Global healthy life expectancy at birth also increased for both sexes in the period 1990-2010, by 3.9 years for men and 4.0 years for women to 58.3 years and 61.8 years respectively. Although women lost more years to disability than men in the 20 years to 2010, overall the gains were greater for women and the gap between the sexes widened.

In 2010, healthy life expectancy for males at birth was below 50 years in 33 countries compared with 18 countries for females. Male healthy life expectancy was higher than female in only three countries out of 187.

4.25 million men died in 2010 as a result of tobacco smoking compared to 1.44 million women. 3.14 million men died because of alcohol use compared to 1.72 million women. 5.14 million men also died from dietary risk factors – such as low fruit and vegetable intake and eating too much processed meat – compared to 4.18 million women.

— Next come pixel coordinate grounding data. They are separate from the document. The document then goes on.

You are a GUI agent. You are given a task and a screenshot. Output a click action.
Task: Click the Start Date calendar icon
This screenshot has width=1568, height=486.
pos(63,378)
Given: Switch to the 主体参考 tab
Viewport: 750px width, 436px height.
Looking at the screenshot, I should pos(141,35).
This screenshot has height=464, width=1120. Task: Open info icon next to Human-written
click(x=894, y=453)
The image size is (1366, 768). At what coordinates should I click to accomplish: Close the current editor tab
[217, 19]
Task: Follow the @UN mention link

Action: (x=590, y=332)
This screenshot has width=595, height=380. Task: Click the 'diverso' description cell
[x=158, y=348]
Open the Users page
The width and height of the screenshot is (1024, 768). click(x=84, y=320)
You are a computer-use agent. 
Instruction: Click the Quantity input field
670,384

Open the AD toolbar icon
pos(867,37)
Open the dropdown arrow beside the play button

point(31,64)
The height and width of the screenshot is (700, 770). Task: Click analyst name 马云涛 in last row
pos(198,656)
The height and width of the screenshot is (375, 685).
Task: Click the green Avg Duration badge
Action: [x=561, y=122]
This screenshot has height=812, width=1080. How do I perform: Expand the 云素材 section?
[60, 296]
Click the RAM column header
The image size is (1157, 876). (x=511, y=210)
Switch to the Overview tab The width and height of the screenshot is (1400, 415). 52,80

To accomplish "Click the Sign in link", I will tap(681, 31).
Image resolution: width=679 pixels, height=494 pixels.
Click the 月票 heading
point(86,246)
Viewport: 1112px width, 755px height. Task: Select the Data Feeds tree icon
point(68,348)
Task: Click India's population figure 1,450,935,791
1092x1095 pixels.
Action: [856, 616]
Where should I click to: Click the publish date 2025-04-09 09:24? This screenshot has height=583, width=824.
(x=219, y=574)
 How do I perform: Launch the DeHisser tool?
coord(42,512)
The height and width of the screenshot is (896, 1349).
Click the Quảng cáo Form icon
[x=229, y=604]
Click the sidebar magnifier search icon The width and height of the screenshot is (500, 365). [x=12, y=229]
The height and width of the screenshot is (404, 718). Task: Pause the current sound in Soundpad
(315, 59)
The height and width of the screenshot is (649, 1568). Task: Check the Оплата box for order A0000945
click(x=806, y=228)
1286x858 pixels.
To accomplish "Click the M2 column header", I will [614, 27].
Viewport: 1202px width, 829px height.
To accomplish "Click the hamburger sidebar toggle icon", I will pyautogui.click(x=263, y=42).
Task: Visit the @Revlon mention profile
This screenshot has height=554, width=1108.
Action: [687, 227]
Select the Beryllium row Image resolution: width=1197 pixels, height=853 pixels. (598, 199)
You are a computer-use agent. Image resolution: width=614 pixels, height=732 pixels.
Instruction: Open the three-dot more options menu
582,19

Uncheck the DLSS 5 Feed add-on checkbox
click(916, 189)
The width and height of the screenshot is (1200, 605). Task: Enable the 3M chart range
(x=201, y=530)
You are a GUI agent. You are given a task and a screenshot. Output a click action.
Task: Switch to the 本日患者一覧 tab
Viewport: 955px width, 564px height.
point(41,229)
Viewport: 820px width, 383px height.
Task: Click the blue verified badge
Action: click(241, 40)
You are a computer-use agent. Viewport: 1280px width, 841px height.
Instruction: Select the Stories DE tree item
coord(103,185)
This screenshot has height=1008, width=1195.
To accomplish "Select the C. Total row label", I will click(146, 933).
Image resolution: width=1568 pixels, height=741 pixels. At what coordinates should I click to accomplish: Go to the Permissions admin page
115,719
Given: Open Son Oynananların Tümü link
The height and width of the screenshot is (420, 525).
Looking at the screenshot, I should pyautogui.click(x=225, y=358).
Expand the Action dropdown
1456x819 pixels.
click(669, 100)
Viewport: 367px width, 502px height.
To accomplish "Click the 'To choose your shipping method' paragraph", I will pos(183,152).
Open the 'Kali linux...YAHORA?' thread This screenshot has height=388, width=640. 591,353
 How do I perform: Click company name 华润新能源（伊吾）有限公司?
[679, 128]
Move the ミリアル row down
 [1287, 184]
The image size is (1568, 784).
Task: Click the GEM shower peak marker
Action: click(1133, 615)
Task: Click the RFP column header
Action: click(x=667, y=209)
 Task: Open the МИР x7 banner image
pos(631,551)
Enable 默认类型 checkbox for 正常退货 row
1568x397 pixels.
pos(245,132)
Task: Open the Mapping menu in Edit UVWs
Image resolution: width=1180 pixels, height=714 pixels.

Out of 67 risk factors and risk factor clusters identified in the GBD study, 60 were responsible for more male than female deaths and the top 10 risk factors were more common in men.

Morbidity and mortality from non-communicable diseases (eg. cardiovascular diseases, cancer, diabetes) are now becoming much more significant globally. Men are more likely to be affected by these conditions, and often at a younger age. This requires a response that takes full account of the role of gender in order to optimise the impact of prevention efforts and the potential for early diagnosis.

Men’s health is not properly addressed in the health policies and programmes of the major global health institutions, such as the World Health Organisation (WHO).